On September 12, 1862, William H. Egle, M.D. enrolled for Civil War military service at Bakersville, Maryland, and was commissioned as an assistant surgeon with the field and staff officers' corps of the 96th Pennsylvania Volunteer Infantry, a position he held until resigning his commission roughly six months later. Stationed in Virginia with his regiment throughout the fall of 1862, he experienced his first true taste of life as a combat surgeon with the 96th Pennsylvania's participation in the Battle of Fredericksburg. Involved in engagements ranging from light skirmishes to intense battles under heavy rifle and artillery fire beginning on December 12, 1862, he and his fellow 96th Pennsylvanians finally found relief three days later when they were ordered back across the Rappahannock River and made camp near White Oak Church. Caring for men who were primarily assigned to fatigue duty from January through March 1863, he resigned his commission on March 9 of that year.

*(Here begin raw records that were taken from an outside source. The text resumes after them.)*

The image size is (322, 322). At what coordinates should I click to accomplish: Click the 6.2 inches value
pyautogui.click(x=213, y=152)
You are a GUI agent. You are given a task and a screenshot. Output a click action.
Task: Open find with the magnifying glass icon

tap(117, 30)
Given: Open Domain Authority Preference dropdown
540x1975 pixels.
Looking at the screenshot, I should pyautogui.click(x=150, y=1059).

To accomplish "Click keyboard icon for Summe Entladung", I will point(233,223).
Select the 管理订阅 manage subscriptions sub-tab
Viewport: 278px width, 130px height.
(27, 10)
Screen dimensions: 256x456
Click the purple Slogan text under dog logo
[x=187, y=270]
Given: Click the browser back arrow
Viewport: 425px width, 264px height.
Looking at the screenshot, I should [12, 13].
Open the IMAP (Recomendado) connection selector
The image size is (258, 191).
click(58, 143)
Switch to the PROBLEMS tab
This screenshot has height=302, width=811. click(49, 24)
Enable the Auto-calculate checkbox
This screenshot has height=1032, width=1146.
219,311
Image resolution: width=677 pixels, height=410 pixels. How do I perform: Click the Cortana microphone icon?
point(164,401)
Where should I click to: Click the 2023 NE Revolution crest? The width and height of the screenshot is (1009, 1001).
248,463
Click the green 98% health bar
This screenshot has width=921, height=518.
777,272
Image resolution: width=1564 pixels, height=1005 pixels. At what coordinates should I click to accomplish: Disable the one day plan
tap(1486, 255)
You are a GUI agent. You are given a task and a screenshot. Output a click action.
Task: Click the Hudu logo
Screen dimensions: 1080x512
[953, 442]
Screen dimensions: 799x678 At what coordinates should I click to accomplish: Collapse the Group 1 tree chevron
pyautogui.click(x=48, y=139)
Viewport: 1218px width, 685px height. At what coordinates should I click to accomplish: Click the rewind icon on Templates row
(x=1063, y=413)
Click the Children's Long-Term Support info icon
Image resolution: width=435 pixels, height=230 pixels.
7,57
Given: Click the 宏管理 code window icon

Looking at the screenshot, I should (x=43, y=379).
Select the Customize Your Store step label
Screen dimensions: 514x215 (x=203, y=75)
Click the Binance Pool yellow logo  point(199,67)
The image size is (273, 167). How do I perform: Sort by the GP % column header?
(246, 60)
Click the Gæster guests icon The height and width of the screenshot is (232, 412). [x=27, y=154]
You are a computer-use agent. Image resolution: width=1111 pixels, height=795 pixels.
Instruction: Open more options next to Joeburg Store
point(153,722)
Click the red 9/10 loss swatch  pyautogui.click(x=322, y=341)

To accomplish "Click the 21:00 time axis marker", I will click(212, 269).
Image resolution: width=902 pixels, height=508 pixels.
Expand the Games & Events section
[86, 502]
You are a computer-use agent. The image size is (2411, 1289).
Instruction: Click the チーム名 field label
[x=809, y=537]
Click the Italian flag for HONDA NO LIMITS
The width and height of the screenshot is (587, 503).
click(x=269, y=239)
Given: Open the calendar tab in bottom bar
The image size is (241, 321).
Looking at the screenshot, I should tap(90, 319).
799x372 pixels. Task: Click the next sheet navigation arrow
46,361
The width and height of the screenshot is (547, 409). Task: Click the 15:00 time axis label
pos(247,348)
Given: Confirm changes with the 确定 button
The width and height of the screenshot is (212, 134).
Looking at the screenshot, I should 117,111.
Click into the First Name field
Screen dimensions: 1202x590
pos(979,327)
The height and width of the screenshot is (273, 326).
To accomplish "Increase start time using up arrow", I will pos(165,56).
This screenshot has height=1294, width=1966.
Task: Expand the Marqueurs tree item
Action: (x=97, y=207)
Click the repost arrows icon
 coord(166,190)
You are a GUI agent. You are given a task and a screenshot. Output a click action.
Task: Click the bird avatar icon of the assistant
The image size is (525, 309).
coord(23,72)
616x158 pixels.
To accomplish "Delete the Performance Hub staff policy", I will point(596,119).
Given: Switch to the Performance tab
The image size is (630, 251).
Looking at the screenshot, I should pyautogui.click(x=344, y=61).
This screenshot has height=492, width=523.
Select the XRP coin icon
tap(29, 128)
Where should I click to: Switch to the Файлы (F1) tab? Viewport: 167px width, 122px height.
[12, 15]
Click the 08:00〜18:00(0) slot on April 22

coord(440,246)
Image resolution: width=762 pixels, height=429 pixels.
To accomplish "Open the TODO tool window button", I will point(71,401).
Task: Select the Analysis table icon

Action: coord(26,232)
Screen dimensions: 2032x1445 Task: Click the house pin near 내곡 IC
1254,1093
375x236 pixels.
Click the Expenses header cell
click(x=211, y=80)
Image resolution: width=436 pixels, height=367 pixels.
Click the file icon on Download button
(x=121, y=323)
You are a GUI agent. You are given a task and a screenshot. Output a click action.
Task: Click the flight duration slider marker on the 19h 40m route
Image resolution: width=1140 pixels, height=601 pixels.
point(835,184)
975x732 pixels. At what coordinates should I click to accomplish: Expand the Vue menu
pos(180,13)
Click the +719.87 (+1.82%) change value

He was then commissioned as a surgeon at the age of 32, and enrolled on July 10, 1863 with the field and staff officers' corps of the 47th Pennsylvania Militia, Emergency of 1863. (Not to be confused with the 47th Pennsylvania Infantry Regiment, the 47th Pennsylvania Militia, Emergency of 1863 was one of a group of temporary volunteer militia units which were formed in response to the threatened invasion of Pennsylvania by Confederate troops during the summer of 1863. When the threat was deemed over by Pennsylvania's governor and senior military leaders, these units were disbanded, and their men were sent back to their respective communities.) A resident of Lancaster County, Pennsylvania at the time of his enrollment, Egle officially mustered in at Camp Curtin in Harrisburg the next day, but remained in that position only until August 14 when the entire regiment honorably mustered out. During this phase of service, the 47th Pennsylvania Militia, Emergency of 1863 was assigned to duty stations in Williamsport, Lycoming County; Reading, Berks County; and Schuylkill County, where it was ordered to dampen the rising tension between miners and Union Army recruiters.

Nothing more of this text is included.